• [Request]: Write out the records from the line containing "Select the bold" down to the line containing "Click Human Resources", substituting "emblem" for "logo" and leaving everything else unchanged.

== Records for the task ==

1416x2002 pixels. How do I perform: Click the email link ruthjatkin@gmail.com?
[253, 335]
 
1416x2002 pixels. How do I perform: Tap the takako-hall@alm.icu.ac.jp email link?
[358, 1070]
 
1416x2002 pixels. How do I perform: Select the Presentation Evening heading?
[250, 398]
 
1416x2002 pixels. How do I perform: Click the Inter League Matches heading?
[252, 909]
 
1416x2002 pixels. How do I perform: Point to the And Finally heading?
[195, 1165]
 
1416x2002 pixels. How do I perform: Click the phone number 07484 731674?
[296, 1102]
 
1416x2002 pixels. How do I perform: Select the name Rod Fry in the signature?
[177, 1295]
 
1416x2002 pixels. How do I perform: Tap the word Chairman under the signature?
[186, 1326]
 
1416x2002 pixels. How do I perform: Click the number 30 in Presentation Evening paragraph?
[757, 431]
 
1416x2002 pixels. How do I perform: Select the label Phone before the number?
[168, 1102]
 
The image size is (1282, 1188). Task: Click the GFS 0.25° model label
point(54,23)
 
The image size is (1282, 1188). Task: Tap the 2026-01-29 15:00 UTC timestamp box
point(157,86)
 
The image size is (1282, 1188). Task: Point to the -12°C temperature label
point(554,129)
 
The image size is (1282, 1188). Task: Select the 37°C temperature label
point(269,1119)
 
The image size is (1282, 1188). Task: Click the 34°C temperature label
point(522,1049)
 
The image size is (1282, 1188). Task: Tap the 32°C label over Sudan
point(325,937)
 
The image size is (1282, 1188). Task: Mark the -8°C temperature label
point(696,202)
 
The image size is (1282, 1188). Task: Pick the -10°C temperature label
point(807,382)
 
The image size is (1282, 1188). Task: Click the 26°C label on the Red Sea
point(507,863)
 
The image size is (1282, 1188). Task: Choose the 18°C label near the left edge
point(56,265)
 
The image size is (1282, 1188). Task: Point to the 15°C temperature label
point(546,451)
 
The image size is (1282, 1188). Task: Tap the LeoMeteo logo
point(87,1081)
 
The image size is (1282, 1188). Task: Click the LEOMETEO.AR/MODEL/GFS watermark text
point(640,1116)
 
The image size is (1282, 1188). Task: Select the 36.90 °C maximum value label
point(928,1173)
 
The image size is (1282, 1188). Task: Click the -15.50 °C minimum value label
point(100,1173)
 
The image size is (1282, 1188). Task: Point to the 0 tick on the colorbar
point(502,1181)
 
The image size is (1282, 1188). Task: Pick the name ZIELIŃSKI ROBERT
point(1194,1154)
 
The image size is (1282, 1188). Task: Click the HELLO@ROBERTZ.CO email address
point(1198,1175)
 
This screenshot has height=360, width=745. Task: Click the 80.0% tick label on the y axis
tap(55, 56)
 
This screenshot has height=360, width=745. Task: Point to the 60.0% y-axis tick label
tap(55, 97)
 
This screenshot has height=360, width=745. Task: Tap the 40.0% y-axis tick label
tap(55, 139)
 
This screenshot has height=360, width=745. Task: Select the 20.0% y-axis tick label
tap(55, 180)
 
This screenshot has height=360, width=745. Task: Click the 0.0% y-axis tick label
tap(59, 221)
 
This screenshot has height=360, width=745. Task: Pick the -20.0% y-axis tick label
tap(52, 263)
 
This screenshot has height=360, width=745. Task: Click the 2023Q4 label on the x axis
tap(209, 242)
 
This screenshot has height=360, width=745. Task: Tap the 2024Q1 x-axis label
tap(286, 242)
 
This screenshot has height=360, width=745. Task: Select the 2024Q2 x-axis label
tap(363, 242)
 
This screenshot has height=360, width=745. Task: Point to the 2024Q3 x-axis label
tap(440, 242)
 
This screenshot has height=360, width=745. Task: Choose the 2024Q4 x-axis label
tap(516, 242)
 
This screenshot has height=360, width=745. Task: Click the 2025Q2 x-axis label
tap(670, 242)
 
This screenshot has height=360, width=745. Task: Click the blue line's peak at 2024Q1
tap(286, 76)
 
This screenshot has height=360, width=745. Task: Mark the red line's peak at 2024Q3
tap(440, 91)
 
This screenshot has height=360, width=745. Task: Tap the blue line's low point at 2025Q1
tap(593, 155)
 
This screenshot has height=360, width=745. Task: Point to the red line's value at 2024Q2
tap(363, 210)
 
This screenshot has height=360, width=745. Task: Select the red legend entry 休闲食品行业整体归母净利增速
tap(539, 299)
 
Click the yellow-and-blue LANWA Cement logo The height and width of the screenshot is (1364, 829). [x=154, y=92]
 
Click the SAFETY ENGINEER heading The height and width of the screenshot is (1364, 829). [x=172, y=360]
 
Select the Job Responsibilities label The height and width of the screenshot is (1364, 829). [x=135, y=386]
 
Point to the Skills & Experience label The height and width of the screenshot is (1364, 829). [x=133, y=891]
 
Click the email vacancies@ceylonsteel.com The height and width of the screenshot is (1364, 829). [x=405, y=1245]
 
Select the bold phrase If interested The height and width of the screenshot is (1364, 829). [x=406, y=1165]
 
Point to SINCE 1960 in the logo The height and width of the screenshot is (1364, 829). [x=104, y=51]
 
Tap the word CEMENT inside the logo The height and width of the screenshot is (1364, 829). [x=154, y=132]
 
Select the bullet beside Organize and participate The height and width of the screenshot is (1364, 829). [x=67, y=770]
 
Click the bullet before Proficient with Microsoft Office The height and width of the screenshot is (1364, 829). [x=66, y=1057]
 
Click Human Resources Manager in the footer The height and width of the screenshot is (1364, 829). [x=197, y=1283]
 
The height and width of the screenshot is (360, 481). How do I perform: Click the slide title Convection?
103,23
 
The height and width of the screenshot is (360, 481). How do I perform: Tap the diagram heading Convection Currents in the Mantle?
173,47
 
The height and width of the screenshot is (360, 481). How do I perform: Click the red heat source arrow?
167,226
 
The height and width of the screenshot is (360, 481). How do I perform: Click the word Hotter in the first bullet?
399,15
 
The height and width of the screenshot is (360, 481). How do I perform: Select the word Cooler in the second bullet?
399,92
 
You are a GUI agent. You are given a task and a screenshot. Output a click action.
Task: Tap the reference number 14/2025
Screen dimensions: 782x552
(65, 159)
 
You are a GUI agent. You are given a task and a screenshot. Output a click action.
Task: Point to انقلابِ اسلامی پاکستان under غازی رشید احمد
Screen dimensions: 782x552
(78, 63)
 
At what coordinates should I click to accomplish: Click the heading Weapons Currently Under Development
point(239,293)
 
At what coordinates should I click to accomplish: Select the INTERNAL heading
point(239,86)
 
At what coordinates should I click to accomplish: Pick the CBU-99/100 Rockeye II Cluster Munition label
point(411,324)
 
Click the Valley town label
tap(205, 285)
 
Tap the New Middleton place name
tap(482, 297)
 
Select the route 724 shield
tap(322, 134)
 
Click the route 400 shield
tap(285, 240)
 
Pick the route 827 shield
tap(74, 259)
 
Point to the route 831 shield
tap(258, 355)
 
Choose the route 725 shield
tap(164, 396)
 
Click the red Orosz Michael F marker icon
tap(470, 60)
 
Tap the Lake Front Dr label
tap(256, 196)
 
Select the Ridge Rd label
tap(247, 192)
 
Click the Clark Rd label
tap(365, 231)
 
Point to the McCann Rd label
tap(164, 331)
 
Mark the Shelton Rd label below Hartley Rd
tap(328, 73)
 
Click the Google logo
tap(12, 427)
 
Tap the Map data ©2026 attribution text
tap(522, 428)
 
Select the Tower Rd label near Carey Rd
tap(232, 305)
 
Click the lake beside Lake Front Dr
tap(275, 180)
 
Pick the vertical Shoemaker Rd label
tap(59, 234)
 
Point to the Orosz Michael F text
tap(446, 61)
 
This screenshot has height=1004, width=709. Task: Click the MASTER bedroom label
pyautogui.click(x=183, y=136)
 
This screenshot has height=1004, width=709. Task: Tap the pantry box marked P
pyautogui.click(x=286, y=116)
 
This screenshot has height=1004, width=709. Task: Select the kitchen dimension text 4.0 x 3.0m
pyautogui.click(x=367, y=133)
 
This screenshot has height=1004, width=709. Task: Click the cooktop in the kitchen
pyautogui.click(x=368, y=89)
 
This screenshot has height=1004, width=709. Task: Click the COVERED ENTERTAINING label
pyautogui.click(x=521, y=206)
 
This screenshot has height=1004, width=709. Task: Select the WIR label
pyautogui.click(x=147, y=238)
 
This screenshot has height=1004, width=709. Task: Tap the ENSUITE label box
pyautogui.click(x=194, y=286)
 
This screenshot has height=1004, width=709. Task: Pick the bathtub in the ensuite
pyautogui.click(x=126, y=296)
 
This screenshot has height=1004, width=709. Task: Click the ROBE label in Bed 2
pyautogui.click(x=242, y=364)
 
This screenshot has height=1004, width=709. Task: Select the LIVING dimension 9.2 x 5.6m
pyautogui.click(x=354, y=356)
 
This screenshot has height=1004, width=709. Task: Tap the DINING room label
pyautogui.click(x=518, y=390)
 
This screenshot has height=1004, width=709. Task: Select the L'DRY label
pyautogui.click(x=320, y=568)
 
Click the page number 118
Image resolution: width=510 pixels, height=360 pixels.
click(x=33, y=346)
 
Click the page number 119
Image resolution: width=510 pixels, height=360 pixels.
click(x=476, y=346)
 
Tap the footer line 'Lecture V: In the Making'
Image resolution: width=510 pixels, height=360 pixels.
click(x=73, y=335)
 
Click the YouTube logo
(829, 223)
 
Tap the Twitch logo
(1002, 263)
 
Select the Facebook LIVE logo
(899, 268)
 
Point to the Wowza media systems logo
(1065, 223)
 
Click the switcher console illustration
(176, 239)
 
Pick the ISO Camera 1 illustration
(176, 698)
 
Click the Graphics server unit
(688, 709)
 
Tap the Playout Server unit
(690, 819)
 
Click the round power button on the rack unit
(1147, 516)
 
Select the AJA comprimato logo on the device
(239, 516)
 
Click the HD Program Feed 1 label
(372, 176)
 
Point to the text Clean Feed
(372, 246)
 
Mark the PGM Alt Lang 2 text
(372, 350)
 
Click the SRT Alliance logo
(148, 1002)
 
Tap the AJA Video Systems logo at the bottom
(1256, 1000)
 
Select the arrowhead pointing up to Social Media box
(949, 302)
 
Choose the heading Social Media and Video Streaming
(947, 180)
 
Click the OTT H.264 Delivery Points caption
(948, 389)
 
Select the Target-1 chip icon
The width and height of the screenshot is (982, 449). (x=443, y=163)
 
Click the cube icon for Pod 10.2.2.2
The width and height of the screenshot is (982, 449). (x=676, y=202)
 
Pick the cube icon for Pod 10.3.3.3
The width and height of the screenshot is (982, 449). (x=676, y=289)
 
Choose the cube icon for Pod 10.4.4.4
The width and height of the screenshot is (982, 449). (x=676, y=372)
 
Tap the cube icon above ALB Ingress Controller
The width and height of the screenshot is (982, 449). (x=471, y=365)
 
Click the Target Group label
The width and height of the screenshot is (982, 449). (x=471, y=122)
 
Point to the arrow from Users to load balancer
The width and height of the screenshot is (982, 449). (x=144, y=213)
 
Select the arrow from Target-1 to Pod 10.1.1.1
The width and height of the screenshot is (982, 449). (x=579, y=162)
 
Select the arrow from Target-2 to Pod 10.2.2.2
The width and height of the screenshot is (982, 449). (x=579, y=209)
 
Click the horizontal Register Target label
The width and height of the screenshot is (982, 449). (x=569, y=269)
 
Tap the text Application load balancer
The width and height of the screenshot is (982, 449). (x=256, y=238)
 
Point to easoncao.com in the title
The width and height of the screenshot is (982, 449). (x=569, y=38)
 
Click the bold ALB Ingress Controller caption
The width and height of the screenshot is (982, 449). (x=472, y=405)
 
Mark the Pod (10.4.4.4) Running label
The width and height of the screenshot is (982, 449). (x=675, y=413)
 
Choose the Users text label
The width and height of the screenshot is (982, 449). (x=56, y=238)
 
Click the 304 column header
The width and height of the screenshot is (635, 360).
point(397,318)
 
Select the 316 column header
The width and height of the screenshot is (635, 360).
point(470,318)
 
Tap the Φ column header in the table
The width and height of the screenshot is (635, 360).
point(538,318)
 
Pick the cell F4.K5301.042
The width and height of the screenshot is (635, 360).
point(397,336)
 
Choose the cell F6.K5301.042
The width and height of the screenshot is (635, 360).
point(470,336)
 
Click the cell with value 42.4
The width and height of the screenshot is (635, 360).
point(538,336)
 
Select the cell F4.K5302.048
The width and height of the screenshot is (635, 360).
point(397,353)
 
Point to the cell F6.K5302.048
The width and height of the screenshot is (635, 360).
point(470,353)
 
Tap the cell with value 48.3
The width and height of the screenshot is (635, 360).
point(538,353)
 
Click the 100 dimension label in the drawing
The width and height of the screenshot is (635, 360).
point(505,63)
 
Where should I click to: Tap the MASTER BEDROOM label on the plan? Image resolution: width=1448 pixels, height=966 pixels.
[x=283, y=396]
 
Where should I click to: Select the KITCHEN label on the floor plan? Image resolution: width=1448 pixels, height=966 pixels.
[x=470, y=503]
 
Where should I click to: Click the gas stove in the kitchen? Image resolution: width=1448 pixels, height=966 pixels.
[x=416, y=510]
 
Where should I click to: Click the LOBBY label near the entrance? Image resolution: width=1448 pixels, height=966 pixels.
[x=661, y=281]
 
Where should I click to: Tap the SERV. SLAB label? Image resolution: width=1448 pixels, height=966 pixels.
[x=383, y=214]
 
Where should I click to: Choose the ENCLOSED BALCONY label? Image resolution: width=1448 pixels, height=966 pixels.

===

• [Exercise solution]:
Select the bold phrase If interested The height and width of the screenshot is (1364, 829). [x=406, y=1165]
 
Point to SINCE 1960 in the emblem The height and width of the screenshot is (1364, 829). [x=104, y=51]
 
Tap the word CEMENT inside the emblem The height and width of the screenshot is (1364, 829). [x=154, y=132]
 
Select the bullet beside Organize and participate The height and width of the screenshot is (1364, 829). [x=67, y=770]
 
Click the bullet before Proficient with Microsoft Office The height and width of the screenshot is (1364, 829). [x=66, y=1057]
 
Click Human Resources Manager in the footer The height and width of the screenshot is (1364, 829). [x=197, y=1283]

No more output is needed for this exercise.